The first thing I did when I learned python was to write a tetris game in it (using PyGame). So the first thing I did was look at the random piece generator in the go version. It just picks one at random:

    g.piece = 1 + rand.Int()%numTypes
However, the official tetris guidelines say that the 7 types of pieces should all be selected in a random order, as if taken from a bag. After all 7 pieces are picked, you can put all of the pieces back in the bag and select again in a random order. [1]

Of course, you don't HAVE to follow the official guidelines. I just thought it would be fun to compare.

[1] http://tetris.wikia.com/wiki/Random_Generator


Never knew this, but now that I think about it, I don't think I ever ran into a situation where I got 3 of the same pieces in a row in any Tetris game. Makes sense.


I did the same thing, implementing all the guideline rules into my JS version of tetris here: http://simon.lc/tetr.js/

However over the years, even after the guideline was instituted, there have been many different types of randomizers used. Of course, the original having none, and many a long the way having bugs.


Thanks for the tip ;)


Oh, and pull requests are welcome ;)


well, that actually is a great piece of information to be aware of, the whole in-game strategy changes!


What were your thoughts on termbox?

I've used it for a couple of projects now but I can't really get on with it. It feels so easy and straightforward at first but I often keep hitting silly annoyances that slow down debugging time or even causes fatal exceptions of its own (eg resizing a window).

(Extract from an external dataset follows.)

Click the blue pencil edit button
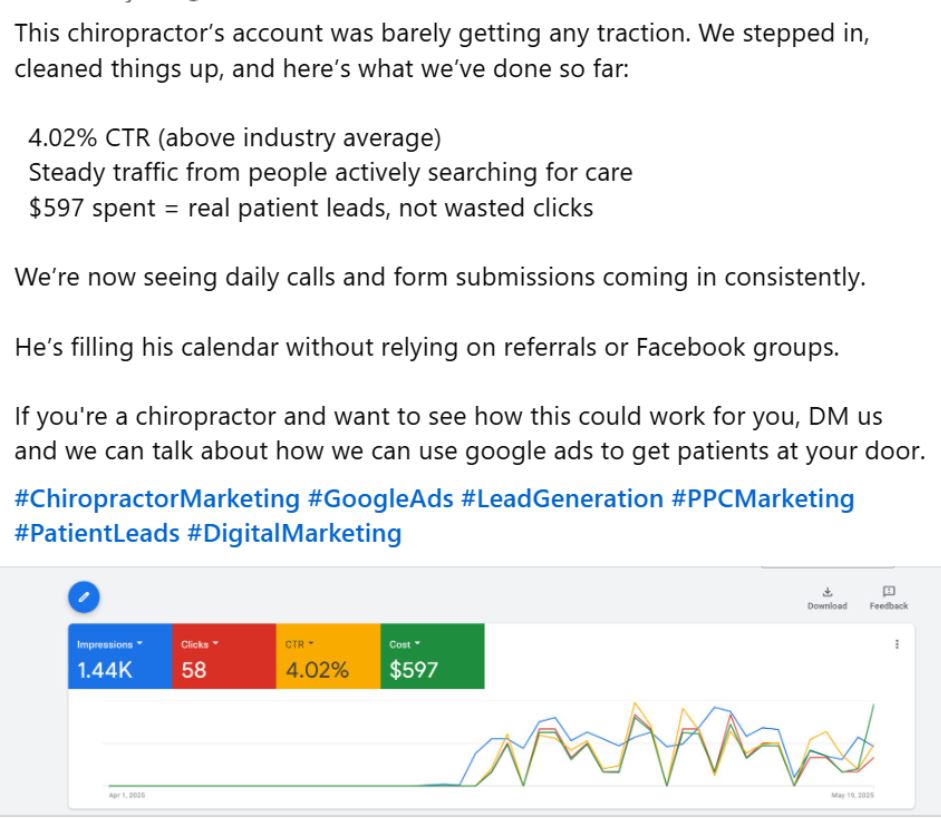Viewport: 941px width, 819px height. click(85, 597)
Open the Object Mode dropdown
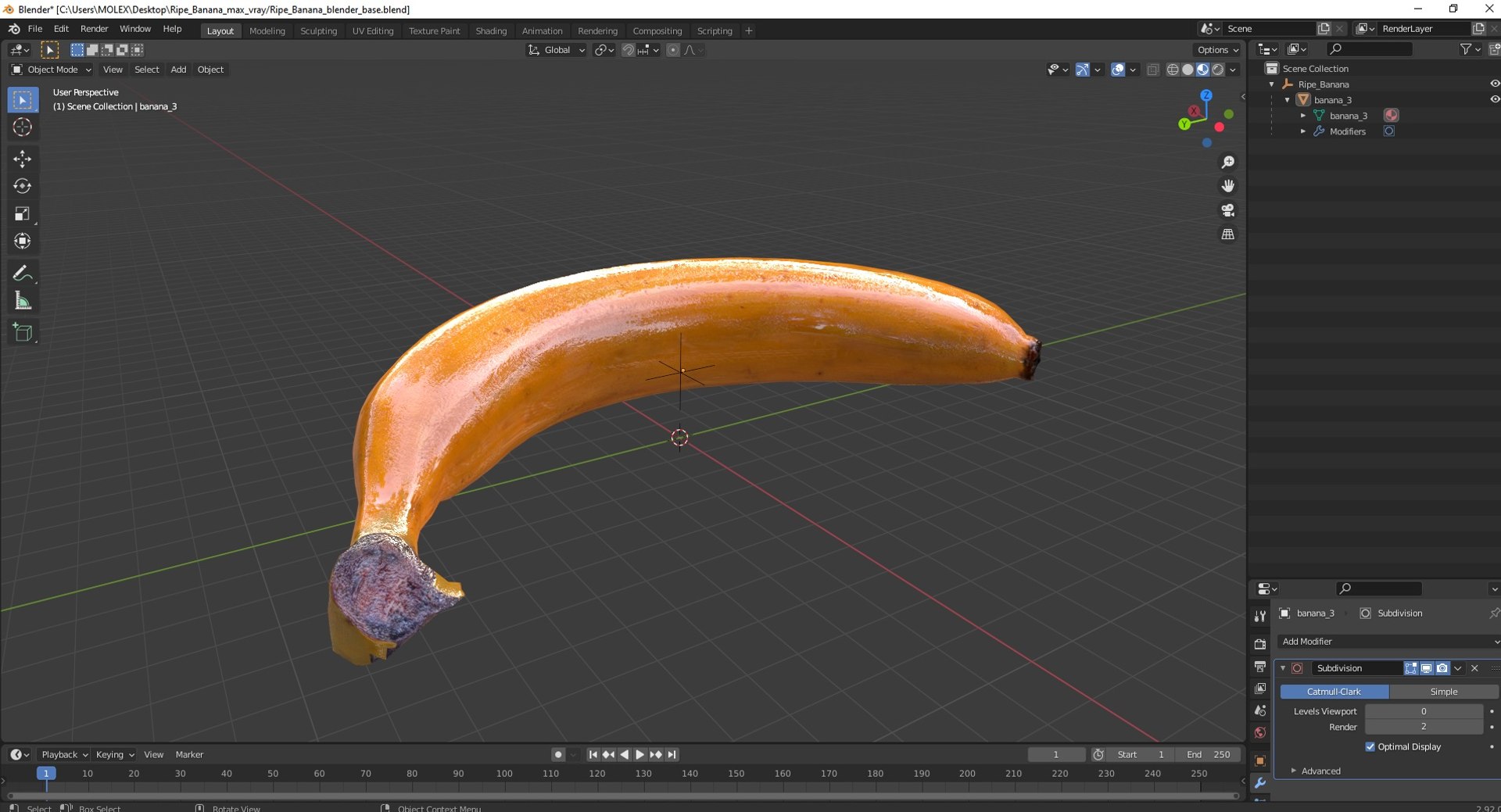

So I'd be interested to hear another developers experiences with termbox


I've built a few things on top of it now: a "rich" text editor, a layout system, and a client to my plain-text board gaming service. The two main things that have caused me trouble are:

* Inability to customise colours on systems that support it. * Weak support for wide characters as termbox works directly on "cells", but can work around it with application logic. * It's quite easy to cause fatals, especially when working directly on the underlying buffer. Need to be quite careful.

The fact that it's native and cross platform is fantastic though, I'm a little worried that early design decisions will make it hard to rectify some of the warts though without large backwards-incompatible changes.


The fatals were my main gripe as well. And to make matters worse, the crash report would be unreadable because it would dump in ncurses mode (which would also break my command prompt too)


My uses were pretty simple, but I enjoyed it.


This was also one of my very first projects when I started writing Go a few years ago.

https://github.com/cespare/go-tetris


Seriously? That's funny.


Be careful calling it Tetris, the company that holds the rights I think pretty consistently goes after people who violate it's trademark and copyright.


There's a Tetris clone for Macintosh called Quinn, and at one point its website read:

"Quinn is an implementation of a popular falling-blocks game which, according to the Tetris Company, must not be named here."


They typically wont bother with small projects like this afaik. I've had a semi popular one going for a while with no contact from The Tetris Company.


I've never tried to write a game before, but that seemed to me to be a surprisingly small amount of code.


Thanks. There are a bunch of other easy games to port: http://www.javascripter.net/games/index.htm


jjinux had been a strong proponent of Python, but happy to see some Go love lately.